Exercise description: Write out exactly every line from the one containing "Task: Click the orange credential logo icon" through the final line of the material below, both included. Pictures are to be skipped.

Data for review:
*** Block opens ***
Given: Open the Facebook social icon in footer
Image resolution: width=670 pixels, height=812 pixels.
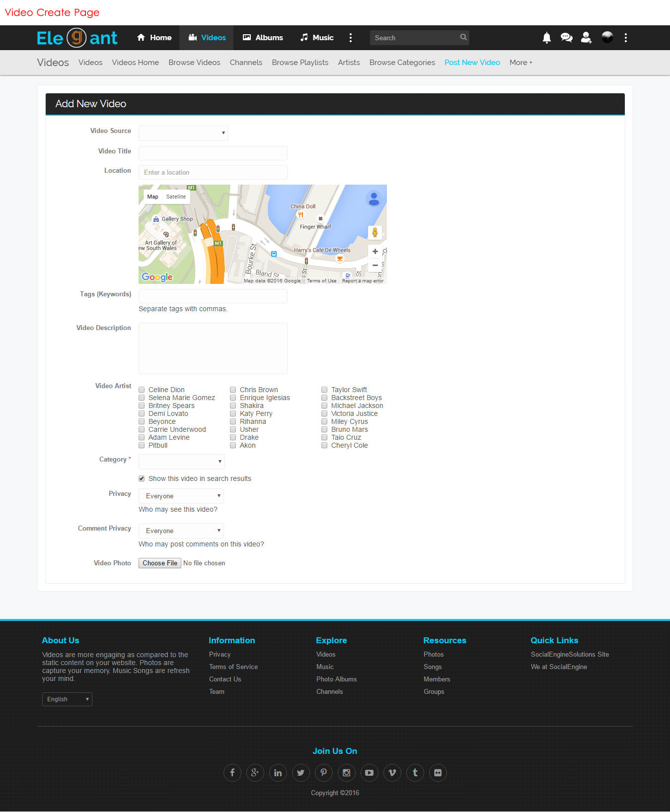Looking at the screenshot, I should [x=232, y=773].
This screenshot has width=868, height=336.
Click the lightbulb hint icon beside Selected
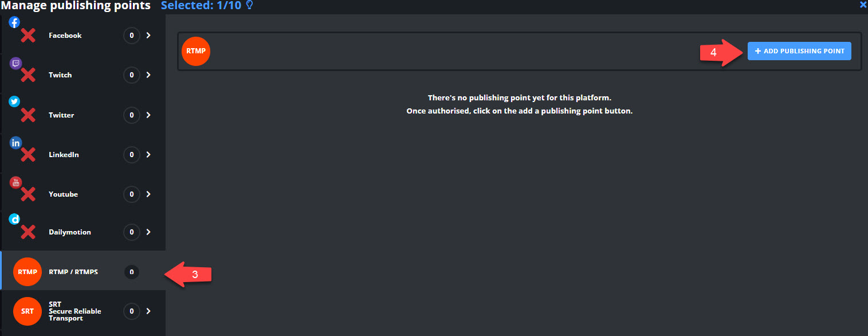click(x=249, y=5)
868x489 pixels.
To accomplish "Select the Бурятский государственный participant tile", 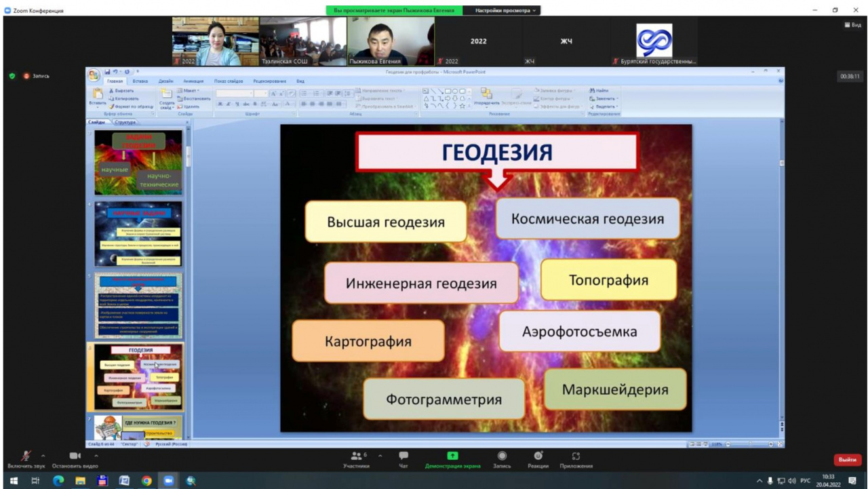I will pyautogui.click(x=654, y=41).
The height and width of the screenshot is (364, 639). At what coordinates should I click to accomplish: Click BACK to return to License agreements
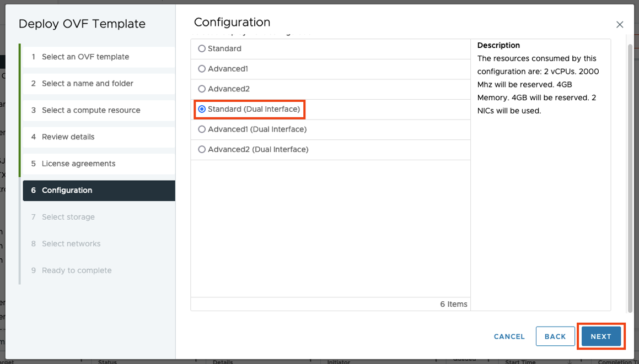[x=555, y=336]

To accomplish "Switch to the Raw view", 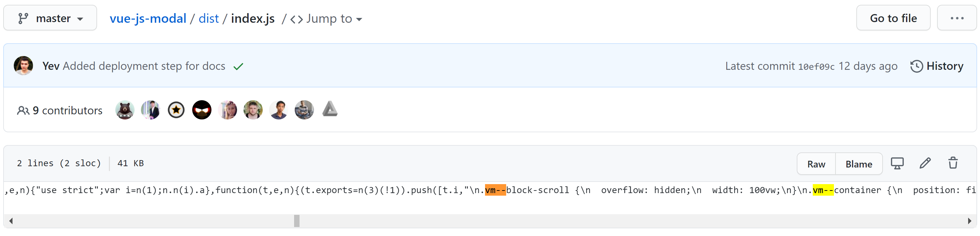I will [816, 164].
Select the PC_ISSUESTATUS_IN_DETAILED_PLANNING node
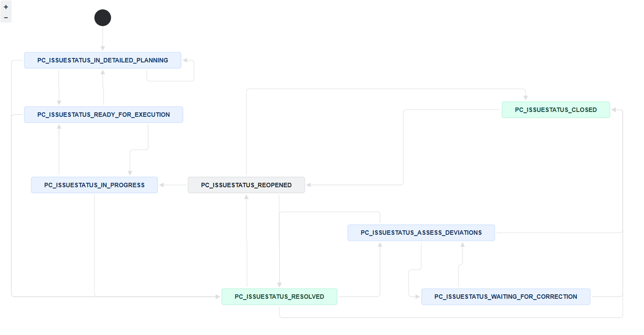 point(103,60)
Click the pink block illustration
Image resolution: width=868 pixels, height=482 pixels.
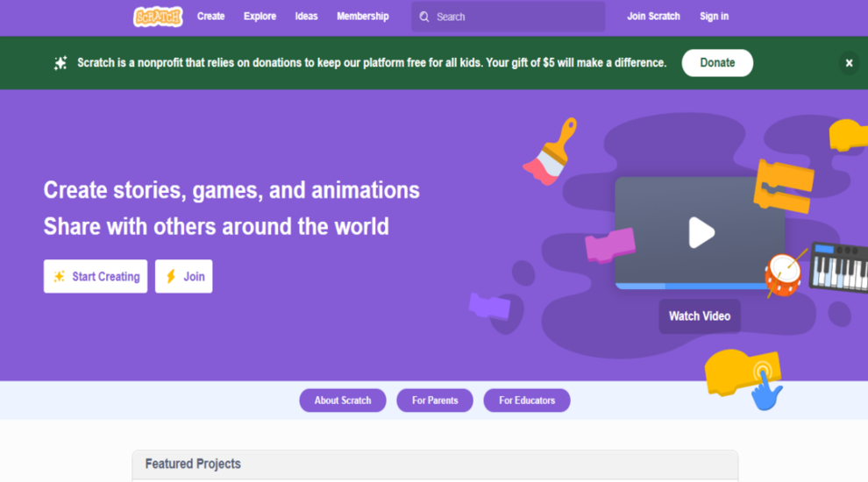(610, 245)
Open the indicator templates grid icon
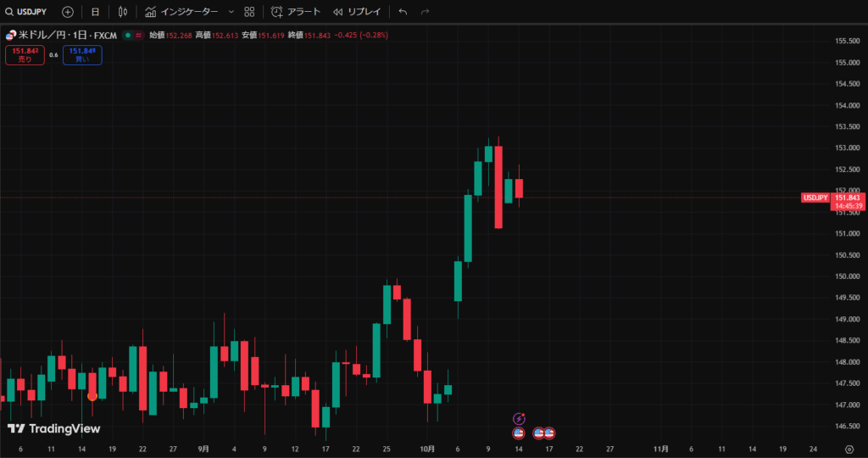The image size is (868, 458). [x=249, y=12]
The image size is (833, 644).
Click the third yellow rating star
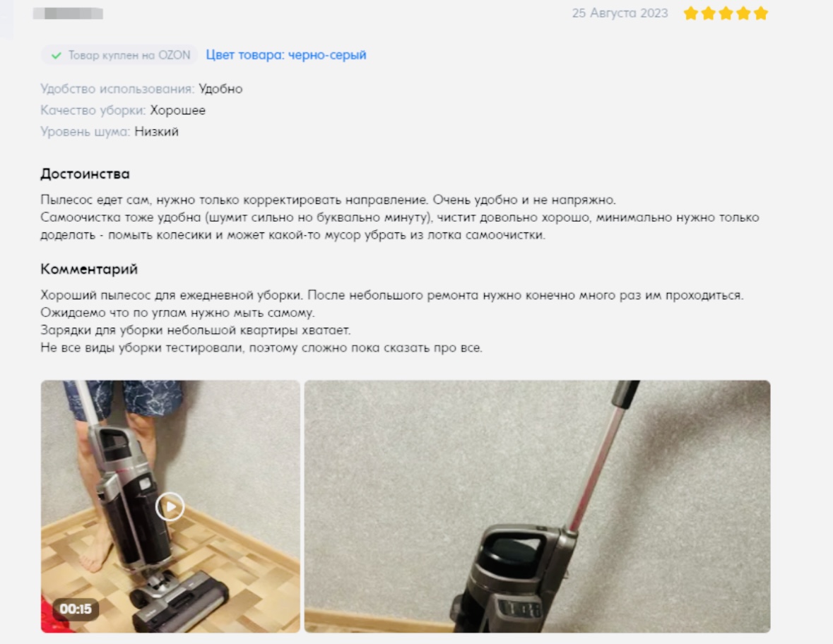point(726,13)
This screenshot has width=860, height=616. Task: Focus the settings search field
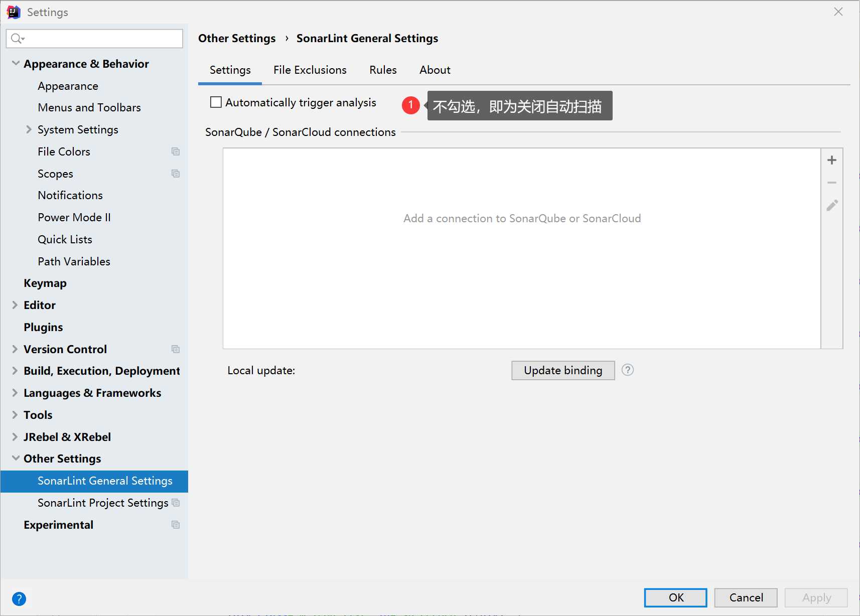[x=100, y=39]
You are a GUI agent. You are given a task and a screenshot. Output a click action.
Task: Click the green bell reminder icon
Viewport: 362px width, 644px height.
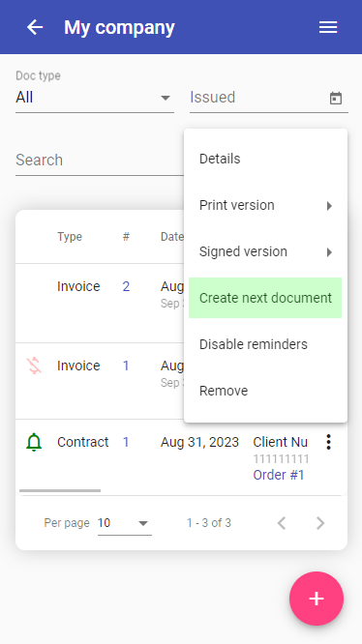(34, 442)
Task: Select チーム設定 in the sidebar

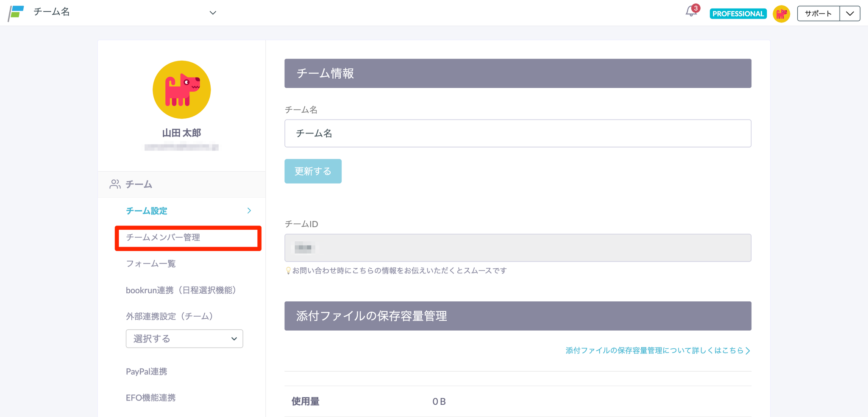Action: tap(147, 211)
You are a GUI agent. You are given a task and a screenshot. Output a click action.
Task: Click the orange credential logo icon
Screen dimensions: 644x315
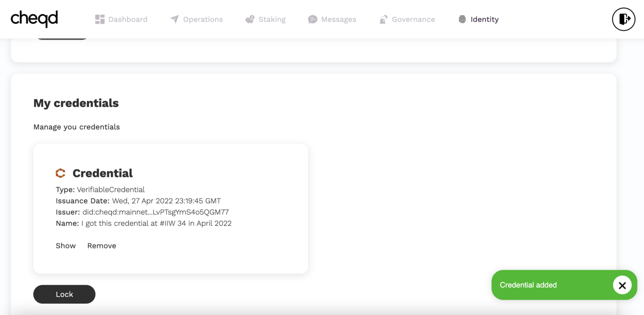pos(61,173)
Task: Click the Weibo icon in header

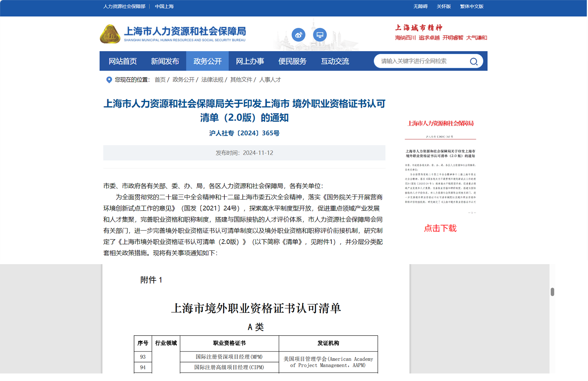Action: point(298,35)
*** Block closes ***
Exercise answer:
Task: Click the orange credential logo icon
Screen dimensions: 644x315
pos(61,173)
Task: Click the Weibo icon in header

Action: point(298,35)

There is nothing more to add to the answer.